The four graphs in Figure 16 show some errors in the visualized results. It can be seen that (a) there are obvious detection frames to identify a ship, picture (b) has obvious undetected ships detected, and picture (c) has obvious detection frames to identify multiple ships, while one ship is detected by multiple ships. In (d), there are multiple ships that have not been recognized. We can solve the problem of the difficult identification of neighboring ships by segmentation, and introduce nonlocal mean models to highlight edge information.

6. Conclusions

SAR target detection has important application value in military and civilian fields. Aiming to overcome the difficulties of SAR targets, such as strong scattering, sparseness, multiscale, unclear contour information, and complex interference, we propose a visual transformer SAR target detection framework based on contextual joint representation learning, called CRTransSar. In this paper, CNN and the transformer are innovatively combined to improve the feature representation and the detectability of SAR targets in a balanced manner. This study was based on the use of a Swin Transformer and integrates CNN architecture ideas. We also redesigned a new backbone, named CRbackbone, which makes full use of contextual information, conducts joint-representation learning, and extracts richer context-feature salient information. Furthermore, we constructed a new cross-resolution attention enhancement neck, called CAENeck, which is used to enhance the ability to characterize SAR targets at different scales.

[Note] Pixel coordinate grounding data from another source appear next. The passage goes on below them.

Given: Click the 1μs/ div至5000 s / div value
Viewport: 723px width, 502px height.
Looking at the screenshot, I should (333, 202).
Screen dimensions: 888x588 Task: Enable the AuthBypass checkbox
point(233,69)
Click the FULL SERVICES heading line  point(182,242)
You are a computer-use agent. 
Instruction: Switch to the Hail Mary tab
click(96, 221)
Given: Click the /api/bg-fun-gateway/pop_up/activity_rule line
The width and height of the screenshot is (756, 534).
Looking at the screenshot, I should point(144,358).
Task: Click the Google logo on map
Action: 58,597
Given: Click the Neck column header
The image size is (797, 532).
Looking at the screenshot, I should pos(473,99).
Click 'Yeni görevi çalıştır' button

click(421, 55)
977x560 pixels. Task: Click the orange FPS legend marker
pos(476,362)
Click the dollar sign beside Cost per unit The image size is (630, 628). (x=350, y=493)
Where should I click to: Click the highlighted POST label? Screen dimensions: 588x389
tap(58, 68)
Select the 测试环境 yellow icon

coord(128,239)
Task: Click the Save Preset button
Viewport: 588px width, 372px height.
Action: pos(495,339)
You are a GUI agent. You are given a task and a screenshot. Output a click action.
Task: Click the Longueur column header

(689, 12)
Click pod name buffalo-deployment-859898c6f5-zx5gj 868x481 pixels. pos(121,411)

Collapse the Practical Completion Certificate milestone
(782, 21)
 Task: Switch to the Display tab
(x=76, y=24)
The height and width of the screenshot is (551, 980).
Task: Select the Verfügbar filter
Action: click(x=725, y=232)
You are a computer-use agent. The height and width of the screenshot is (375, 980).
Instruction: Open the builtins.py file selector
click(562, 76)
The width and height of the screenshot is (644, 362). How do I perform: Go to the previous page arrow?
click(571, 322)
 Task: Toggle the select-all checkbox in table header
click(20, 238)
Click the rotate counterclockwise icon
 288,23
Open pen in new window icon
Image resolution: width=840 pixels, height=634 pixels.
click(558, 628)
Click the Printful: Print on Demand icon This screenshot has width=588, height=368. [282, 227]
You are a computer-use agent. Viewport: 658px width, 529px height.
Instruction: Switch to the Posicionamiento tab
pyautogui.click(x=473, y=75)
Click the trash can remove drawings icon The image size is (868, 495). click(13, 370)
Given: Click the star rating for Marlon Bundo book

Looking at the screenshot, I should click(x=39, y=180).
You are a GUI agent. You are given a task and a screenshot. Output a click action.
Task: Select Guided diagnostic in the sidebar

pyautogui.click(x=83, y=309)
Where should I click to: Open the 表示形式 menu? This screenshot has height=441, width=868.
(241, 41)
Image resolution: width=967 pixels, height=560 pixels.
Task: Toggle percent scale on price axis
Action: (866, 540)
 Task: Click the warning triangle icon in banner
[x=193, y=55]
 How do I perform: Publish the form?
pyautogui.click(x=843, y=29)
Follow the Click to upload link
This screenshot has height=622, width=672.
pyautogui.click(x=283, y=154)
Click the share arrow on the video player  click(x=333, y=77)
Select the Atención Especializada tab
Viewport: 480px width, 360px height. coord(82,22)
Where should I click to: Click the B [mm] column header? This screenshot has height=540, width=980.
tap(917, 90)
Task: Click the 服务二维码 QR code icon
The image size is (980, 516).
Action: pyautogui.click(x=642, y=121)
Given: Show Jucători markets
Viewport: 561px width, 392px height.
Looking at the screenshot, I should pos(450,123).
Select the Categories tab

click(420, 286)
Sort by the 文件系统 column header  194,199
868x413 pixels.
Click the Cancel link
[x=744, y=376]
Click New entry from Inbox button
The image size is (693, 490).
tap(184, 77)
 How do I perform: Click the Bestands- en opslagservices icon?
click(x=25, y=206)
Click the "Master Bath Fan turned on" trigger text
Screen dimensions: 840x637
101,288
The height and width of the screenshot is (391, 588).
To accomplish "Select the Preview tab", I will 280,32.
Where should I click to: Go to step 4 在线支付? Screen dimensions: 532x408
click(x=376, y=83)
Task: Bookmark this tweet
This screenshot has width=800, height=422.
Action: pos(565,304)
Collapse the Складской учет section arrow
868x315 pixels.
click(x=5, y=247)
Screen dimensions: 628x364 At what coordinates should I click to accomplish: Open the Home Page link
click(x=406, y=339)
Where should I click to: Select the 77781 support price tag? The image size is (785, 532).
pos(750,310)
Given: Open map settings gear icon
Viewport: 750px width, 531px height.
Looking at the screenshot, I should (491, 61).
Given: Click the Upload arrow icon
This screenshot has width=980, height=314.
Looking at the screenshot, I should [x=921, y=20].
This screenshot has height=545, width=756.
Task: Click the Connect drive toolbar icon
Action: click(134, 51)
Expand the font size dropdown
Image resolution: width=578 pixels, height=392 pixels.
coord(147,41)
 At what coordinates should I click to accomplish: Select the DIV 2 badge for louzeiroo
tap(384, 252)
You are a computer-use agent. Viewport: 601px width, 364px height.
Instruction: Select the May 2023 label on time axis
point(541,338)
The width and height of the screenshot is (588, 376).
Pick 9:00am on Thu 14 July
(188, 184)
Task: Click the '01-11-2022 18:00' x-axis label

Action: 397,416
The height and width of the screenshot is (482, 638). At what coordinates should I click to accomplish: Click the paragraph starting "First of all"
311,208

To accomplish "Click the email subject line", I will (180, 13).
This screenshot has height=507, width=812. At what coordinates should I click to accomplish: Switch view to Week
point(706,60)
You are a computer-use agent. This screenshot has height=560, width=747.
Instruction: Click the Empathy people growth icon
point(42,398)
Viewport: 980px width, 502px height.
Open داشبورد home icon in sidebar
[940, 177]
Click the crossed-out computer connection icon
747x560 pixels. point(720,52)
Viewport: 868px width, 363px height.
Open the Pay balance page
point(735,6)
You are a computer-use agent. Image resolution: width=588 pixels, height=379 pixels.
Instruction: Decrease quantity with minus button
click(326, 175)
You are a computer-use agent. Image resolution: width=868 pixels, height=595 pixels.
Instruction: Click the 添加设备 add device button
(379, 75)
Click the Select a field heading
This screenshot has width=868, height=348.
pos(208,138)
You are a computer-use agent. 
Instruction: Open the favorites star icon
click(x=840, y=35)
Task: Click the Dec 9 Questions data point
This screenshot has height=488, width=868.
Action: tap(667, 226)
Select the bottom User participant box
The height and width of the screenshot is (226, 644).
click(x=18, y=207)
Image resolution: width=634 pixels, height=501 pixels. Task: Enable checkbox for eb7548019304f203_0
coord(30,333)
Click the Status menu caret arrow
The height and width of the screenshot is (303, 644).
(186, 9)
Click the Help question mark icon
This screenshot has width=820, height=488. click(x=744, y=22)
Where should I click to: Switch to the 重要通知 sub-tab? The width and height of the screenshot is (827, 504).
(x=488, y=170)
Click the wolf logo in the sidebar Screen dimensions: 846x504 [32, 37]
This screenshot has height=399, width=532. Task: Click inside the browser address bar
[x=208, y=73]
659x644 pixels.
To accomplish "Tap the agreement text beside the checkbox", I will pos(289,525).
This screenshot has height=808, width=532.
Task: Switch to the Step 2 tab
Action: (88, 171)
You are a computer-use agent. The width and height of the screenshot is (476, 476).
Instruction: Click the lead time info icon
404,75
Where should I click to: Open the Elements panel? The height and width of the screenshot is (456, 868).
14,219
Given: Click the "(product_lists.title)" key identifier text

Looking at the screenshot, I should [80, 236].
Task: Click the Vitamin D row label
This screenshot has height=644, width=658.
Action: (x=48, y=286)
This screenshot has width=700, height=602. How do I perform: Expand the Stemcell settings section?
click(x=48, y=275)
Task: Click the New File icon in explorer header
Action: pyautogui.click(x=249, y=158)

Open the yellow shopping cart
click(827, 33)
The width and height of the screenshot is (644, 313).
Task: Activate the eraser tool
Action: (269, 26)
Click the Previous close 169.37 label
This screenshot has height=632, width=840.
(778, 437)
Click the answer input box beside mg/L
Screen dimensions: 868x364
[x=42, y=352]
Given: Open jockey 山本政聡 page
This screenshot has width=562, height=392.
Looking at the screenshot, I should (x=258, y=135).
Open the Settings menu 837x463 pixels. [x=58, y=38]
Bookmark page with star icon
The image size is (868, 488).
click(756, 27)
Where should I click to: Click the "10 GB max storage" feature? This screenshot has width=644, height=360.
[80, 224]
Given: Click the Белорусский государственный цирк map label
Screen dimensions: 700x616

We conducted related experiments on the SSDD dataset and SMCDD dataset, as well as verification experiments on the SSDD dataset and the SMCDD dataset to be released by our research group. We performed visual verification of the classification of near-shore vessels and high-water vessels in the verification experiment. The high-quality results prove the robustness and practicability of our method. In the comparison experiment on the two-stage and no-anchor frames, higher precision was achieved. The method proposed in this paper achieves 97.0% mAP (0.5) and 76.2% mAP (0.75). In future work, we will first standardize the SMCDD dataset of our research group and release it for download and use. In addition, we will introduce segmentation to detect densely adjacent ships and explore more efficient distillation methods that do not require time-consuming training. Combined with pruning methods, model compression will be more diversified and easier to transplant, as will the lightweight development of the network.

Author Contributions

Conceptualization, R.X.; methodology, R.X.; software, R.X.; validation, R.X.; formal analysis, R.X.; investigation, R.X.; resources, R.X.; data curation, R.X.; writing—original draft preparation, R.X.; writing—review and editing, R.X., J.C., Z.H. and H.W.; visualization, R.X.; supervision, J.C., Z.H., B.W., L.S., B.Y., H.X. and M.X.; project administration, J.C.; funding acquisition, J.C. All authors have read and agreed to the published version of the manuscript.

Funding

This work was supported in part by the National Natural Science Foundation of China under Grant 62001003, in part by the Natural Science Foundation of Anhui Province under Grant 2008085QF284, and in part by the China Postdoctoral Science Foundation under Grant 2020M671851.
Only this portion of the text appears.